Sundarbans è un ecosistema complesso. Esso è diviso fra il Bangladesh (per il 62%) e l'India (per il restante 38%); a sud esso incontra il golfo del Bengala, a est confina col fiume Baleswar mentre a nord termina in aree densamente coltivate. Il drenaggio naturale delle aree a monte del delta è impedito da argini artificiali e polder. L'area totale di Sundarbans è di poco più di 6.000 chilometri quadrati, dei quali oltre 4.100 di terreni asciutti e quasi 1.900 di acque (fiumi, canali, ecc...). I fiumi di Sundarbans sono un punto d'incontro fra l'acqua dolce (che proviene dal Gange) e l'acqua salata del golfo del Bengala.

In termini di biodiversità Sundarbans non ha eguali fra le altre foreste di mangrovie. La foresta ha anche funzioni protettive e produttive: la sua superficie costituisce il 51% delle foreste del Bangladesh, il 41% delle entrate derivanti dallo sfruttamento delle foreste e il 45% di tutto l'export di legname del paese (FAO 1995). Una grande quantità di industrie si basano sul legname ottenuto dall'ecosistema di Sundarbans, mentre l'indotto generato dalla foresta costituisce un fondamentale introito per oltre mezzo milione di abitanti delle poverissime regioni costali del Bangladesh. Oltre a questo, Sundarbans è una protezione naturale contro i cicloni che affliggono il paese.

Benché comunque Sundarbans sia per la maggior parte libera di abitazioni umane e benché sia in vigore un accordo per la chiusura del 70% della foresta allo sfruttamento da parte della popolazione, passate ricerche hanno rivelato che ci sono stati notevoli cali delle due specie più "commerciali" di mangrovie, pari a quasi il 50% fra il 1959 e il 1985. Inoltre, benché sia in vigore un altro trattato per il bando totale della caccia e della cattura di qualunque tipo di animale che non siano pesci o alcuni invertebrati, gli stessi studi denunciano che ci sia stato un notevole calo di biodiversità e una perdita di specie (in particolare 6 mammiferi e un rettile durante il XX secolo), oltre ad un calo della qualità ecologica dell'originaria foresta di mangrovie.

Sundarbans ospita circa 700 tigri del Bengala (stima del 2004)). I pescatori del delta del Gange, quando remano, in piedi, sulle loro barche di legno, lungo il labirinto d'acqua creato dalle foreste di mangrovie, usano portare sulla parte posteriore del capo una maschera su cui è disegnato un volto umano.

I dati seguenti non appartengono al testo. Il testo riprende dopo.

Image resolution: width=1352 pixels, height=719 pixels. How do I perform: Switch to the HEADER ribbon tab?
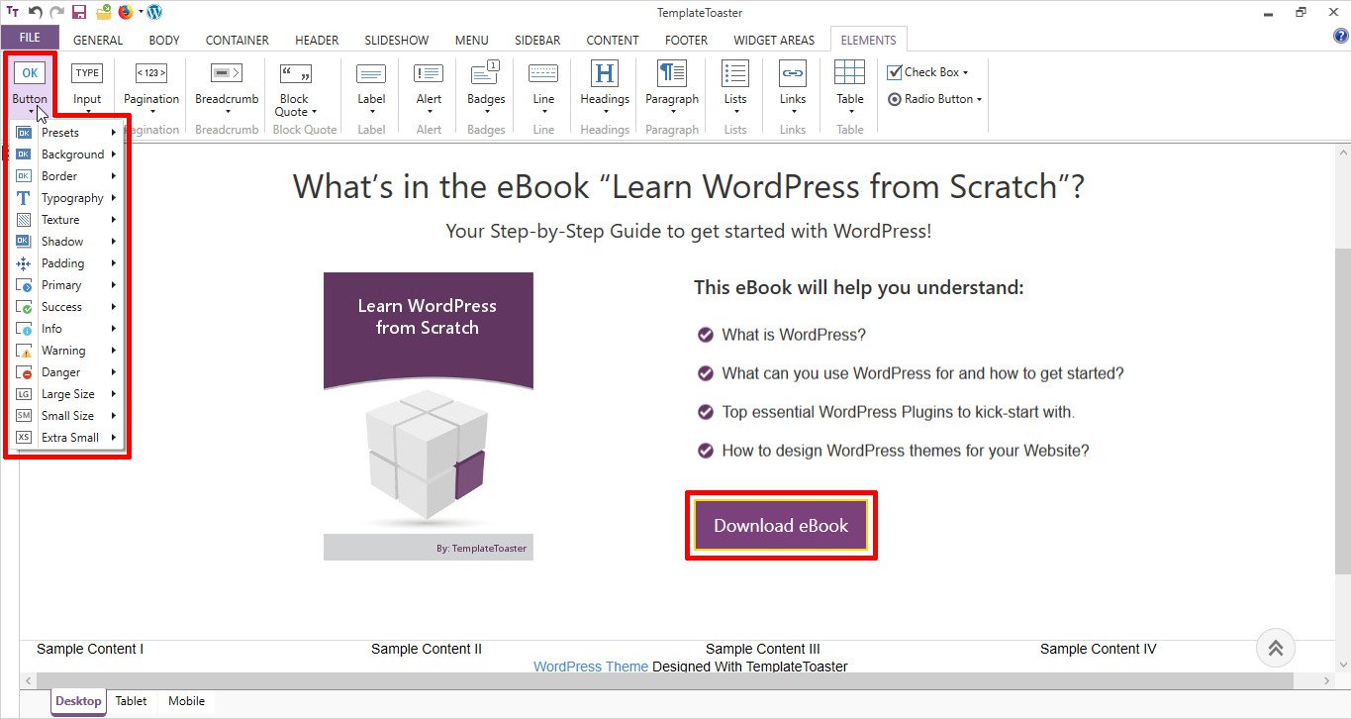pos(317,41)
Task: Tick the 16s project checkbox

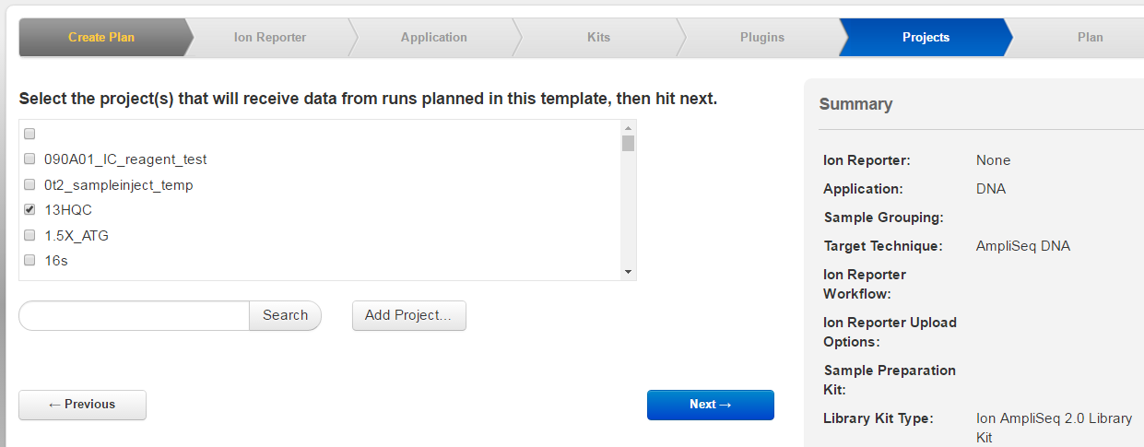Action: click(x=29, y=260)
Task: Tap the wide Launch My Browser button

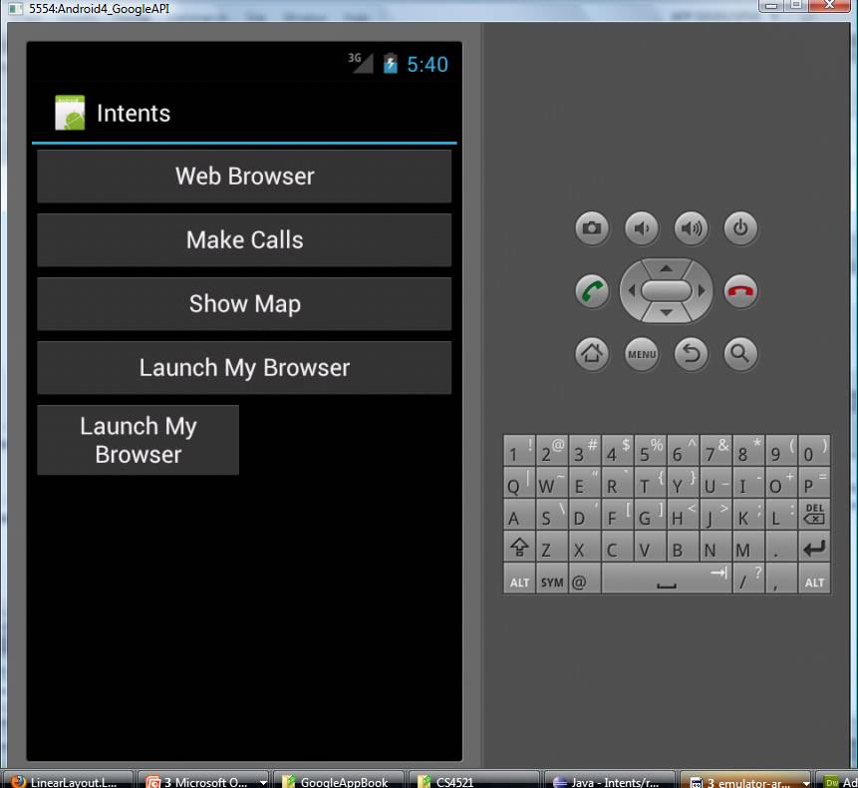Action: pyautogui.click(x=244, y=368)
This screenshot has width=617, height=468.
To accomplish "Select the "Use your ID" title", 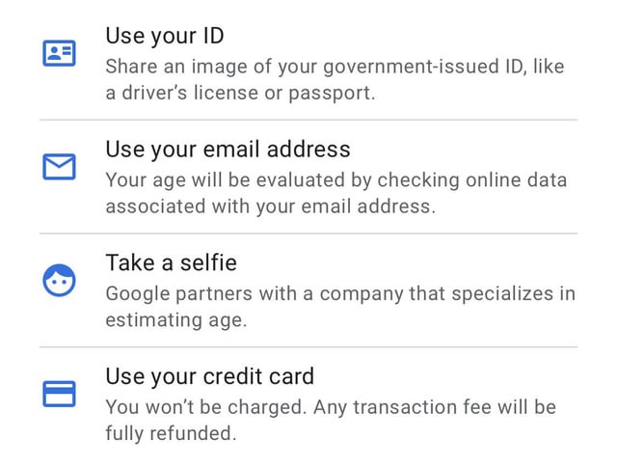I will [164, 37].
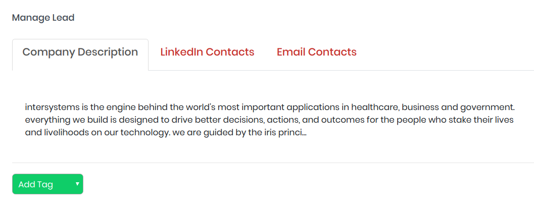Click the divider line above Add Tag
Image resolution: width=534 pixels, height=207 pixels.
click(x=273, y=163)
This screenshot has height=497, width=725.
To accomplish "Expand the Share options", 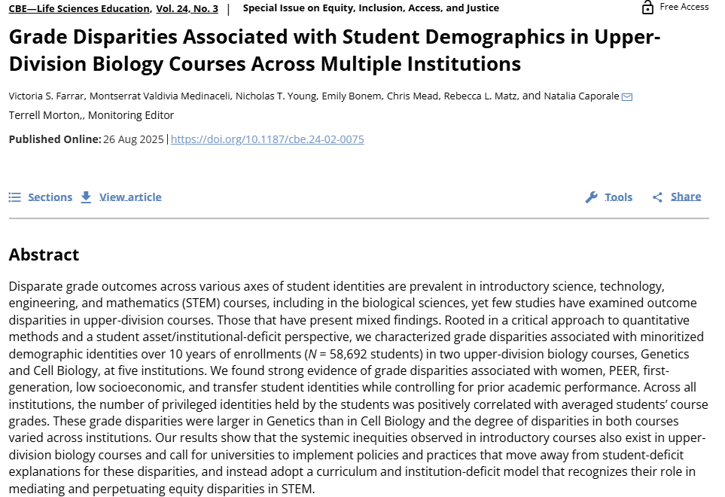I will point(685,197).
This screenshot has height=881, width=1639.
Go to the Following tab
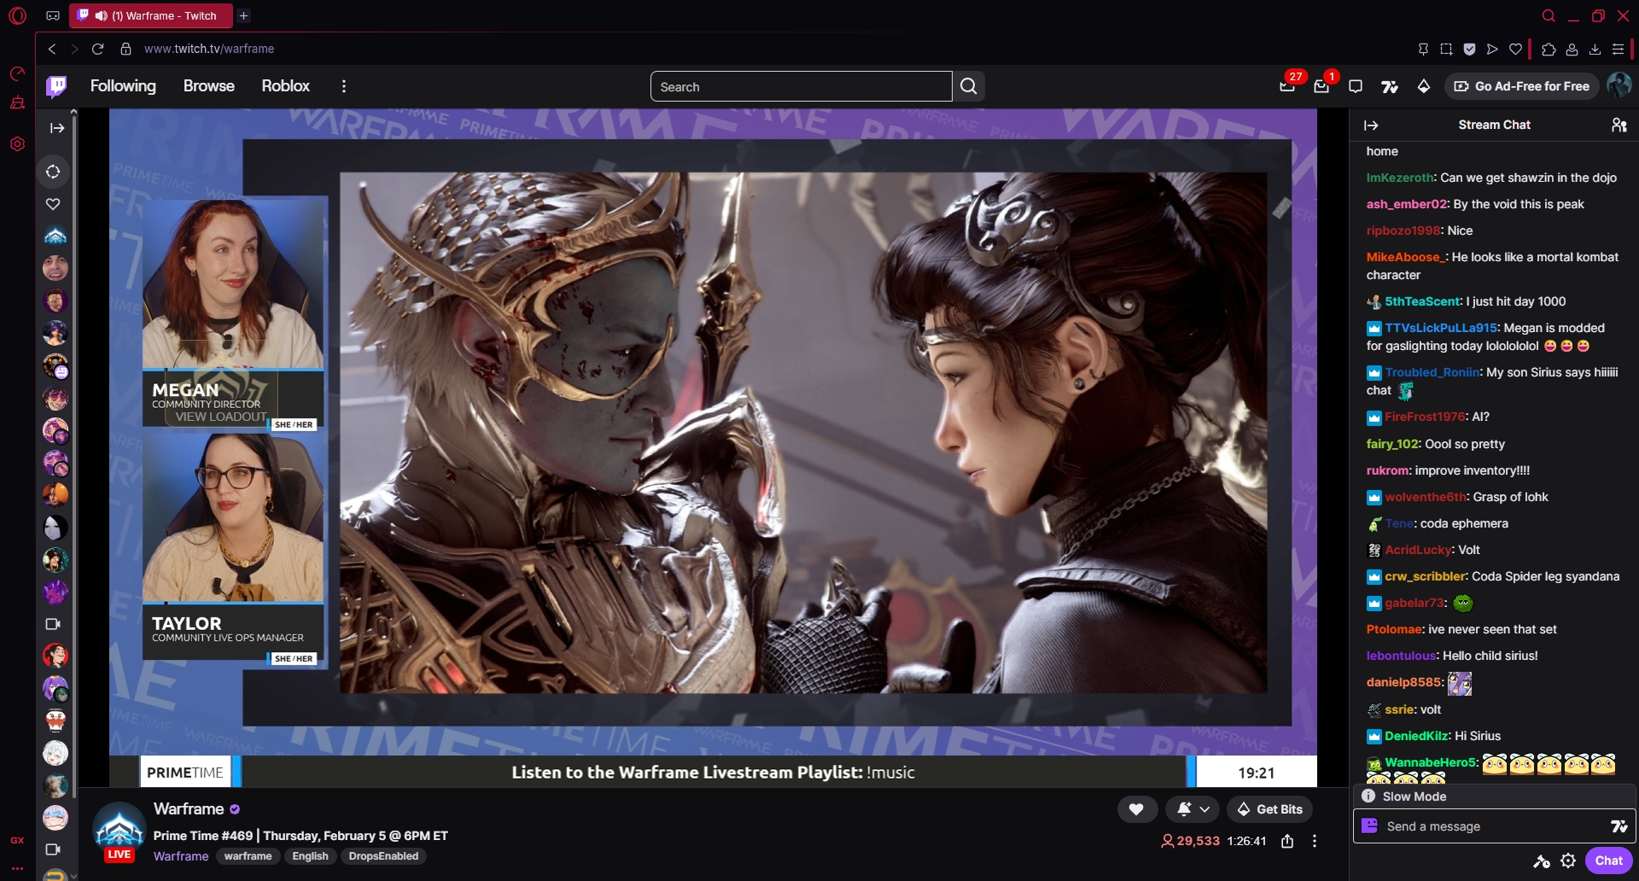click(x=123, y=86)
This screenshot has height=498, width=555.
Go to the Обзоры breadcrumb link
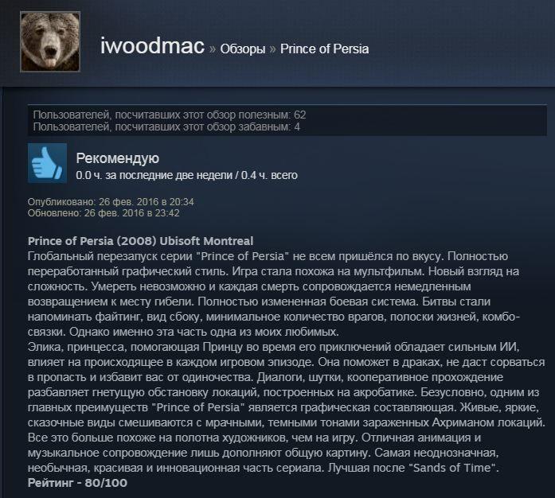click(x=242, y=49)
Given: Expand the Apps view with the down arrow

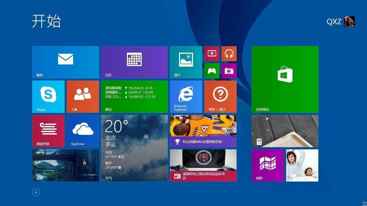Looking at the screenshot, I should coord(36,192).
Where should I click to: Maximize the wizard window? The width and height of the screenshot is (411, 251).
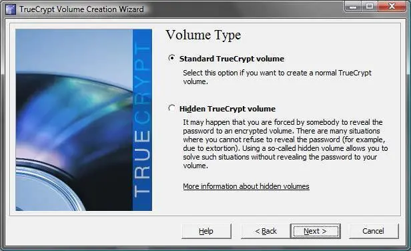coord(370,6)
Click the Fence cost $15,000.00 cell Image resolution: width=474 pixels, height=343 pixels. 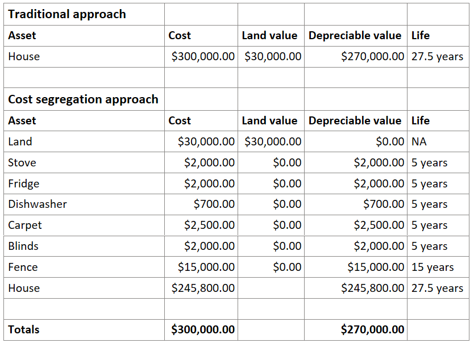pyautogui.click(x=201, y=267)
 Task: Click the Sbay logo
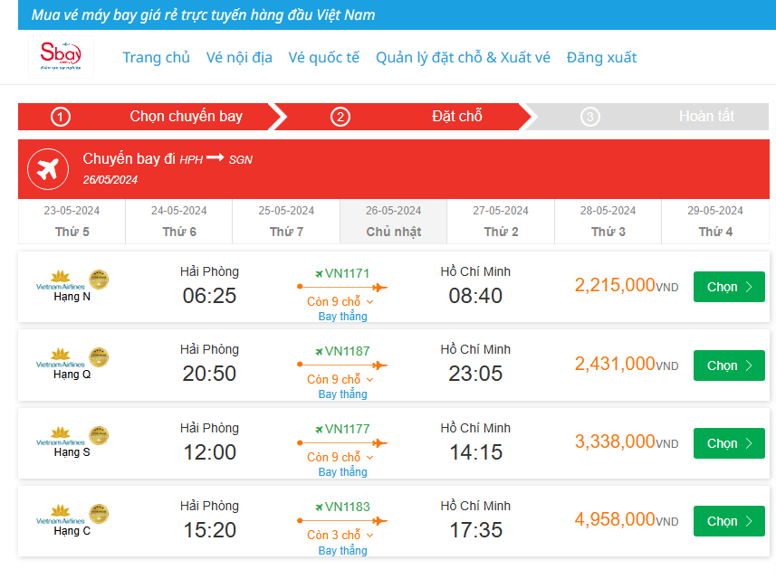pyautogui.click(x=61, y=57)
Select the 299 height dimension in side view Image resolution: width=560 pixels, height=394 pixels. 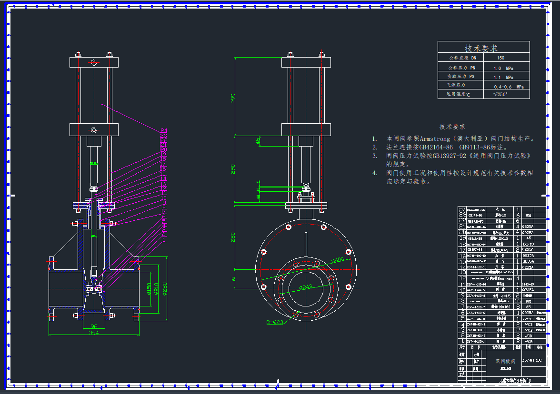(x=233, y=99)
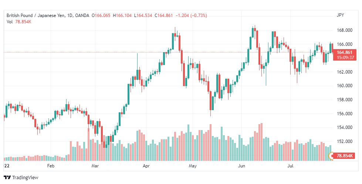Click the 168.000 price scale label
The height and width of the screenshot is (184, 362).
point(344,30)
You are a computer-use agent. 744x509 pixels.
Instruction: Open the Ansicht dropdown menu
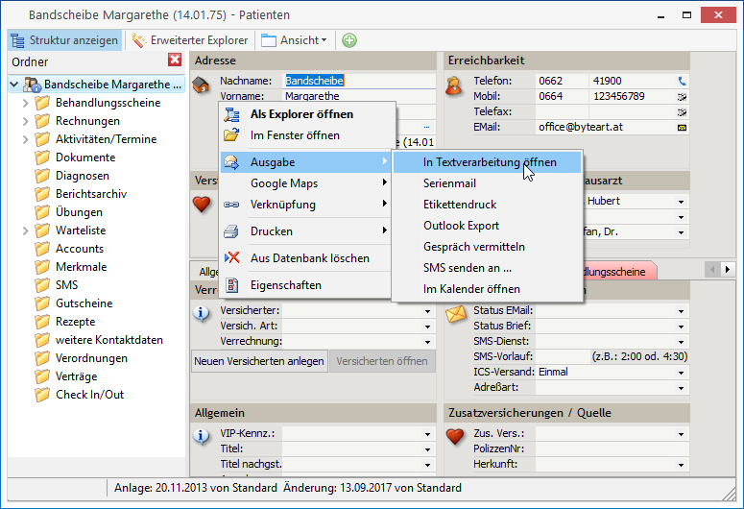tap(295, 40)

È questa l'unica "arma" di difesa che possiedono contro la ferocissima tigre del Bengala che, si dice, attacca solo alle spalle. Qui la chiamano "la mangiatrice di uomini" e non a torto. Nei soli primi quattro mesi del 2000, secondo le stime del governo del Bangladesh, le tigri hanno ucciso 65 persone. Tanto che il "pericolo-tigre" - che si aggiunge alle già precarie condizioni degli abitanti del delta, sia in India sia in Bangladesh, afflitti da un'atavica povertà aggravata da frequenti e drammatiche inondazioni - ha riempito le pagine dei giornali, anche all'estero. E ha fatto sì che alcune ONG, come quella fondata dallo scrittore Dominique Lapierre, si facessero carico del problema. 

Ma se, da un lato, sono in gioco vite umane, dall'altro è necessario tutelare questo animale che ormai trova nel delta del Gange la sua ultima enclave. Gli zoologi hanno stimato che nell'area deltaica dello Stato del Bangladesh - protetta dal 1977 da leggi ambientali per 139.699 ettari - ne siano rimasti 450 esemplari, un numero che fa includere la tigre del Bengala nella lista delle specie in pericolo stilata dall'IUCN. E l'unico modo per far sì che si attenui la minaccia per l'uomo è quello di mantenere l'ecosistema in equilibrio, evitando che sempre maggiori porzioni di territorio selvaggio siano trasformate in terreni agricoli.